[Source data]

⟨

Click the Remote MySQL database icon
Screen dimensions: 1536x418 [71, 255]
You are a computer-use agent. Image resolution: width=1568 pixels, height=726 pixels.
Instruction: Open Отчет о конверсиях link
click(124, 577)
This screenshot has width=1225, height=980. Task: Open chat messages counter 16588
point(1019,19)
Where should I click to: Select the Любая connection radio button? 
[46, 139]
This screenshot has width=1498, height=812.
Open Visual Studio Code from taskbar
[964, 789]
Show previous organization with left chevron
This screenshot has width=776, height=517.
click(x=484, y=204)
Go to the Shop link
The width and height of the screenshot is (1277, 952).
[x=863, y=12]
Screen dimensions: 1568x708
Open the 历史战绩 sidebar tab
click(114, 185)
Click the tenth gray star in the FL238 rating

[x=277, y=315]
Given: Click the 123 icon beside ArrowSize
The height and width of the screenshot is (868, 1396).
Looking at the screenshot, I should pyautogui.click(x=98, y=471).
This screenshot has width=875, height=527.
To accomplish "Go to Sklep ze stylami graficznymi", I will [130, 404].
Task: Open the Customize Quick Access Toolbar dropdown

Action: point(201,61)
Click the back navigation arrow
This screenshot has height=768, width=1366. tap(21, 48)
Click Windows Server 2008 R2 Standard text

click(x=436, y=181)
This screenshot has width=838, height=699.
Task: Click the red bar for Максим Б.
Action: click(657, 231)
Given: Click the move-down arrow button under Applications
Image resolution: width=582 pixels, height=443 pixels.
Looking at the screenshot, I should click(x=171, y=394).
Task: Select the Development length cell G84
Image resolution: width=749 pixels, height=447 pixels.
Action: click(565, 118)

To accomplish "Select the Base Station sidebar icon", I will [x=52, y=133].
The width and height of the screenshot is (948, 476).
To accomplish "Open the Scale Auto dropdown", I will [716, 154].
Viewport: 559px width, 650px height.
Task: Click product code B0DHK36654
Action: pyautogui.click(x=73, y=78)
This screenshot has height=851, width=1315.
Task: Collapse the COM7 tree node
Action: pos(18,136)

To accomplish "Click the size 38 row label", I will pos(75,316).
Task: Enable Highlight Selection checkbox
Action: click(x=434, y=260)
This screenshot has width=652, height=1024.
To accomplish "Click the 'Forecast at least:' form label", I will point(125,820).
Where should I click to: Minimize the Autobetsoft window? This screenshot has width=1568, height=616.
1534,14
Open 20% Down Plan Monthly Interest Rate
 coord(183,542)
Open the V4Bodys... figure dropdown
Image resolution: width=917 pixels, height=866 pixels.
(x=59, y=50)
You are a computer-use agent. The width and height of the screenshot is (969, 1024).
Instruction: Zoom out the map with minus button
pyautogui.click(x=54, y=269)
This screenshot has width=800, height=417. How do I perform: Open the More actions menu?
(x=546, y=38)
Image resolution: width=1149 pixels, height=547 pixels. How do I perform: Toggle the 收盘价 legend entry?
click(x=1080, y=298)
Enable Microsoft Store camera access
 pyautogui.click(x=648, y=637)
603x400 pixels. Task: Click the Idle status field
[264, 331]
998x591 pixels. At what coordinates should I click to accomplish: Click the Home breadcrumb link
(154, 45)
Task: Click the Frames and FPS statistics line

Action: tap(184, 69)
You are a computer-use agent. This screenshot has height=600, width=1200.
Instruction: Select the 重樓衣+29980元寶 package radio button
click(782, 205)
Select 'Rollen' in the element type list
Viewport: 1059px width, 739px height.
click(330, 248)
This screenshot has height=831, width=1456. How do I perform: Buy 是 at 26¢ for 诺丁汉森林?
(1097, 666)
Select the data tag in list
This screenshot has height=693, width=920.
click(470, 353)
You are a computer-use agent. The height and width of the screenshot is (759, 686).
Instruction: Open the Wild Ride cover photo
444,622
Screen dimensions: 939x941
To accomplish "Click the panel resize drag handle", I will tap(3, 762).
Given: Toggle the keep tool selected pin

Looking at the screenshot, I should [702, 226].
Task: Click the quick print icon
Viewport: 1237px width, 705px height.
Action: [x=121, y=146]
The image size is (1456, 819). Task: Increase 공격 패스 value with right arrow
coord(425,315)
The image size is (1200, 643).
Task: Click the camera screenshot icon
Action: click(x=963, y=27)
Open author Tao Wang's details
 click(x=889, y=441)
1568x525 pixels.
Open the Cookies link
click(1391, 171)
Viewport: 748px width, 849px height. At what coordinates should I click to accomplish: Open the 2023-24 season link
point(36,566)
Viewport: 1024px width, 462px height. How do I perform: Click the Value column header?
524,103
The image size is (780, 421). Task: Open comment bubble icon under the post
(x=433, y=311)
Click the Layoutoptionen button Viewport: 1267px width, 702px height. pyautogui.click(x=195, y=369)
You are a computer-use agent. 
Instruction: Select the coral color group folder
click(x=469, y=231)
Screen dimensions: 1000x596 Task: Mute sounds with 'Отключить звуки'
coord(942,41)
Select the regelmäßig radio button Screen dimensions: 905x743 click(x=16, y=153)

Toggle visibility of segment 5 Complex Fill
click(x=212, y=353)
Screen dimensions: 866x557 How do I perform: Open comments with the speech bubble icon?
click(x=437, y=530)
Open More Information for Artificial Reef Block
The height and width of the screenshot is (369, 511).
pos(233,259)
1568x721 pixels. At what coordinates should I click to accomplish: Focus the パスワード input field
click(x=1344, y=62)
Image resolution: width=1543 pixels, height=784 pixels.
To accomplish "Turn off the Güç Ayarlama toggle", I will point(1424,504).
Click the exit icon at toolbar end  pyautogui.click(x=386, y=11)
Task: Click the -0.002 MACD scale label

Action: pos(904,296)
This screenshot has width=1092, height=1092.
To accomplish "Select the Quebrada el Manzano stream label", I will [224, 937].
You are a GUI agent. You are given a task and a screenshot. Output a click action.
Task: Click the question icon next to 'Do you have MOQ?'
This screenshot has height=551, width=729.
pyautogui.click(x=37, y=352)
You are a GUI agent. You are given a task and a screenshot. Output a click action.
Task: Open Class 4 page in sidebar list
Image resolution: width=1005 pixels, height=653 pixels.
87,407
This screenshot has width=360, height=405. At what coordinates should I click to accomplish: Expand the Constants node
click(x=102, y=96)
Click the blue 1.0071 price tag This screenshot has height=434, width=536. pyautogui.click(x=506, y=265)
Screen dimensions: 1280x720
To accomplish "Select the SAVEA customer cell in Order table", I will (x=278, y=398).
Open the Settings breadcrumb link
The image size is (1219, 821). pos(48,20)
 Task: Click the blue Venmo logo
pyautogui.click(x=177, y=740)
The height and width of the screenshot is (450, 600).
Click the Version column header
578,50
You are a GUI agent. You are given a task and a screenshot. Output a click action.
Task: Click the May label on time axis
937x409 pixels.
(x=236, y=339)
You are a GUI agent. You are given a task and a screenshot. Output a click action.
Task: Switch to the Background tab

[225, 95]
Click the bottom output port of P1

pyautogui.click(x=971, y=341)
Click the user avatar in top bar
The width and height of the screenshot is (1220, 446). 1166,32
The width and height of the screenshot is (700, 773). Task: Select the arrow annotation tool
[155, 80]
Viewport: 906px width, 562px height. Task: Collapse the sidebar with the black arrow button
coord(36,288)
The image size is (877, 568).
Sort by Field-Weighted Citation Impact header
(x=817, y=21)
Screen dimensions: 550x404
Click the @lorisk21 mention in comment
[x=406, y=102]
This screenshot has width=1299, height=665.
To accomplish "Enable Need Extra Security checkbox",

⟩

### PROBLEM TO WORK ON
Search the data above for the string "cell". Report every line where it is found.

### OUTPUT OF THE TASK
Task: Select the Development length cell G84
To accomplish "Select the SAVEA customer cell in Order table", I will (x=278, y=398).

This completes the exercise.